Inspiré par la cliométrie, discipline de synthèse qui utilise les données des statistiques, les méthodes de l'histoire et les modèles scientifiques de l'économie, cet ouvrage est largement inclassable. C'est une fresque, parfois hirsute dans la forme et la structuration, qui conte la montée en puissance des monnaies et leur rôle dans l'économie - ainsi que, plus largement, dans les sociétés, européennes en particulier. Les économistes jugeront de la validité des idées et analyses qui composent ce tableau touffu, mais ceux qui ne connaissent de la monnaie que ce qu'elle pèse au fond de leurs poches ou sur leurs comptes en banque tireront aussi profit de la lecture de ce livre qui a pour premier mérite de bien montrer que l'Europe et le monde viennent, sur le plan monétaire, sinon du néant, en tout cas d'une planète toute différente !

Professeur d'économie ayant défendu, voici deux ans, une thèse de 2 300 pages consacrée au passé, au présent et à l'avenir de la monnaie européenne, Philippe Jourdon structure son ouvrage autour de trois cycles longs monétaires. Le premier va de 1800 à 1873, époque où l'économie commence tout doucement à se monétariser avec, entre autres, l'apparition de banques privées et des premières Banques centrales, indépendamment de l'anglaise créée plus de cent ans plus tôt. C'est une époque aussi où certaines monnaies, comme la Livre Sterling, font de l'or le seul étalon de mesure alors que d'autres, comme le franc français, lui préfèrent l'argent. L'auteur relève encore que, si la France de cette époque avait une "vision très guerrière de l'ordre politique", la Banque de France privilégie alors une vision très modérée de l'ordre monétaire, refusant de "jouer la providence du commerce et de l'industrie", au contraire de la Banque d'Angleterre.

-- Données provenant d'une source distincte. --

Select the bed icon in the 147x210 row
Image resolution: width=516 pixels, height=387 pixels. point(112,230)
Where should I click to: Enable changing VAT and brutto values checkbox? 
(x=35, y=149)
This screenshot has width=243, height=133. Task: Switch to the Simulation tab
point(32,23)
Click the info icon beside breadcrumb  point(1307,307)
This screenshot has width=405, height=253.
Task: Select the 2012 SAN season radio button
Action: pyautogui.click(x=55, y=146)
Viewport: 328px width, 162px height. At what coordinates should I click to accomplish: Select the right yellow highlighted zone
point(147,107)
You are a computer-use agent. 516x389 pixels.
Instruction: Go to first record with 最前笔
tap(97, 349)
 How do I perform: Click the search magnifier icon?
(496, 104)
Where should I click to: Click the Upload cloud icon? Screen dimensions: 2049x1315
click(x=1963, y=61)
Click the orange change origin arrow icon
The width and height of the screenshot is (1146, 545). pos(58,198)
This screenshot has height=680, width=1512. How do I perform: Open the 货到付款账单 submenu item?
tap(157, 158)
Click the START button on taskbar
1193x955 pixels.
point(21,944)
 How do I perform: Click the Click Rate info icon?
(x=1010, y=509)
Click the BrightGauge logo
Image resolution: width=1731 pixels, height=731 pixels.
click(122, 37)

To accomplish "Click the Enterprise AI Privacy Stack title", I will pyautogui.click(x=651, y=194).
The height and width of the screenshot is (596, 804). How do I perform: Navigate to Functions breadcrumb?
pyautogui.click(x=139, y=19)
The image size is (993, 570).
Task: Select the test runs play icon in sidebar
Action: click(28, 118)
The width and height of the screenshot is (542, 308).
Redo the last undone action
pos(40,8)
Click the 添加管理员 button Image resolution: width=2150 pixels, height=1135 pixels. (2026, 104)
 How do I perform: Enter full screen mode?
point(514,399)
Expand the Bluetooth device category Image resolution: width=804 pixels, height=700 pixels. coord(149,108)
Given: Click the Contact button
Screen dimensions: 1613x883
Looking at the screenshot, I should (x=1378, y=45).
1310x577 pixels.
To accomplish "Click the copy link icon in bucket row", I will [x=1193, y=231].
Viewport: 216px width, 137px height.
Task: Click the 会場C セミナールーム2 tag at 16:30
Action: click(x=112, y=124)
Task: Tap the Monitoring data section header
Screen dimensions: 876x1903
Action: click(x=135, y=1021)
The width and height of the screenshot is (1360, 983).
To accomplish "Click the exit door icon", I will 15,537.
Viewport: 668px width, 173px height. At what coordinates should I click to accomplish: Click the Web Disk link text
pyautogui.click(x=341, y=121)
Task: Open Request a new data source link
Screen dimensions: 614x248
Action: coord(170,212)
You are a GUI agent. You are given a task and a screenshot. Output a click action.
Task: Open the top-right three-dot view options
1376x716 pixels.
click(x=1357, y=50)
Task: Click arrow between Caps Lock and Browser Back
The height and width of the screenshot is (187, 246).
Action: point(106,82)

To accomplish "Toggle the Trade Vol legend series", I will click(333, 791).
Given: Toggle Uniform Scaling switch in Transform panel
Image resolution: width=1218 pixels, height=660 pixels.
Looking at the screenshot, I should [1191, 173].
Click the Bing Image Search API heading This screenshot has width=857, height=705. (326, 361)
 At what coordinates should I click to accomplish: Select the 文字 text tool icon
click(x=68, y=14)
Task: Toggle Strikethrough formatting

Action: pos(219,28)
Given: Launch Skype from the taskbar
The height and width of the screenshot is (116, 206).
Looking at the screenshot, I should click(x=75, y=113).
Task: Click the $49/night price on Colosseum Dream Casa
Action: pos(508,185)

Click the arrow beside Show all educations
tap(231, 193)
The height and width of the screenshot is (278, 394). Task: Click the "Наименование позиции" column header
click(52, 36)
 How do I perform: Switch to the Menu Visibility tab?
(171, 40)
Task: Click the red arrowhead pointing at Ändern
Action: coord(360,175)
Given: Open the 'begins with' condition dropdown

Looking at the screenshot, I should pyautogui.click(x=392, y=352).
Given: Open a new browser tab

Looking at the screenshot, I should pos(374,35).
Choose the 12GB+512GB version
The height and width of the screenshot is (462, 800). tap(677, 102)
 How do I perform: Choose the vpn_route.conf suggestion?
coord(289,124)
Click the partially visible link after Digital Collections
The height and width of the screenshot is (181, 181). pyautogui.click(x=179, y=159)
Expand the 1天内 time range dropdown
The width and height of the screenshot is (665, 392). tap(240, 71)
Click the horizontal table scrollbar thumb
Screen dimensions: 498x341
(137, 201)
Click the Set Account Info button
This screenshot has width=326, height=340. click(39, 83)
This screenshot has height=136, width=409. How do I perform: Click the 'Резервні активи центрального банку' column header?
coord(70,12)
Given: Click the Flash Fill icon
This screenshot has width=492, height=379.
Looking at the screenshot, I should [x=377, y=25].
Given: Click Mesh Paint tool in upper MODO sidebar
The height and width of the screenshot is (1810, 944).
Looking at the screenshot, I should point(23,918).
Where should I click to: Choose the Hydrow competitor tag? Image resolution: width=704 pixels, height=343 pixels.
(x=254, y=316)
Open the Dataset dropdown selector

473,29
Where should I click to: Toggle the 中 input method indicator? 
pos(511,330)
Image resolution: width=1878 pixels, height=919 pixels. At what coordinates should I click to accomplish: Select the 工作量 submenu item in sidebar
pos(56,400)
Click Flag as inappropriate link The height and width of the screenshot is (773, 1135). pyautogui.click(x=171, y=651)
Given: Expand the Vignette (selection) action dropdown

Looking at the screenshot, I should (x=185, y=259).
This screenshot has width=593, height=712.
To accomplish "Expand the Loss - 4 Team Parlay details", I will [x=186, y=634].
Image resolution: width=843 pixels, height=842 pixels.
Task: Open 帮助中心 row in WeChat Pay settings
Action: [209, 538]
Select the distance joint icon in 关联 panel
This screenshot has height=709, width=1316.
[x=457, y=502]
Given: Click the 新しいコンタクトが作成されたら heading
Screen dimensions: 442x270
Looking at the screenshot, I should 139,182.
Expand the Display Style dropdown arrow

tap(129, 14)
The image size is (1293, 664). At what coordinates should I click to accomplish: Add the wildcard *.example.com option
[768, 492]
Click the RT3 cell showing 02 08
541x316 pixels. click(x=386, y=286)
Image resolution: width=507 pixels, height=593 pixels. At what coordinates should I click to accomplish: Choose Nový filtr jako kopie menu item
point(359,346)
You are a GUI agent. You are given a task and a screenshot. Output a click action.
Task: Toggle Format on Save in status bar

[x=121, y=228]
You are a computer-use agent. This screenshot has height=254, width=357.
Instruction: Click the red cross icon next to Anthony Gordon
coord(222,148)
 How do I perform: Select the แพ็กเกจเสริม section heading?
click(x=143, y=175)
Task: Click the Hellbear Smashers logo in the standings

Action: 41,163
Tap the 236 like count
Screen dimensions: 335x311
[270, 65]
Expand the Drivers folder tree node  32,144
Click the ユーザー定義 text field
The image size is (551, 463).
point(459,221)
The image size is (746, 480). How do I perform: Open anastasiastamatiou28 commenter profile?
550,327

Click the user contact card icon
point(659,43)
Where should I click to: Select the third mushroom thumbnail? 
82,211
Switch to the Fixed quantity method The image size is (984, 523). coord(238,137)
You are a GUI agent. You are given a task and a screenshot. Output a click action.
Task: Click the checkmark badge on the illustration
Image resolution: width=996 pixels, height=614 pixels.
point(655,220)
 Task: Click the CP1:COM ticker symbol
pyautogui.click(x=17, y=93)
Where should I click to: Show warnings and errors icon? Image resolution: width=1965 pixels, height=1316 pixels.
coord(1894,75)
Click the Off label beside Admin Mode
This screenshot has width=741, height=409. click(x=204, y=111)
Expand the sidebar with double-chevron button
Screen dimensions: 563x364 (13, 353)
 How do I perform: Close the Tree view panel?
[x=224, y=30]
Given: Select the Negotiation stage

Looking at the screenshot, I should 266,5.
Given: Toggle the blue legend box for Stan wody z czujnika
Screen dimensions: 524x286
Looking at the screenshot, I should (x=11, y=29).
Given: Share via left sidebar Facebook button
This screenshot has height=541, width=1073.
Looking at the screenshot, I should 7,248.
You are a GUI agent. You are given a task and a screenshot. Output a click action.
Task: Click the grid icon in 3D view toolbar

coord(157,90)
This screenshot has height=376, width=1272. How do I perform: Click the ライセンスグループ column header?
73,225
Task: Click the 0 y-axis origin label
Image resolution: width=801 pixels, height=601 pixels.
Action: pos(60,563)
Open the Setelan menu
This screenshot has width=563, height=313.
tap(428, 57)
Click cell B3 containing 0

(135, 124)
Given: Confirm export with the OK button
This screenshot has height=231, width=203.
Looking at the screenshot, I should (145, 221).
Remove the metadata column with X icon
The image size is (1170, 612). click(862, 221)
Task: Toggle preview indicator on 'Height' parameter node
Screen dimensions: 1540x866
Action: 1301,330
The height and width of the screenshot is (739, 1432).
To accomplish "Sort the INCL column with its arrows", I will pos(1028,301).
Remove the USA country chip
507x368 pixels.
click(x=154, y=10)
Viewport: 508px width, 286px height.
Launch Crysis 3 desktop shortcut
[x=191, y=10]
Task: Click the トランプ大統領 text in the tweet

Dans les deux cas, l'histoire donnera raison aux Britanniques. Dans la période allant de 1873 à 1945, qui est celle de la monétarisation de l'économie et du triomphe de l'étalon or, le règne de l'étalon Livre sterling prévaut jusqu'au moment où, après la Première Guerre mondiale, il doit céder le relais au dollar américain. À propos de ce conflit, l'auteur avance notamment l'hypothèse que, "à partir d'un certain seuil d'endettement public, compris entre 80 et 100%, un pays se trouve fatalement happé par la guerre", ce qui est une manière de rendre hommage aux auteurs du critère de convergence relatif à l'endettement.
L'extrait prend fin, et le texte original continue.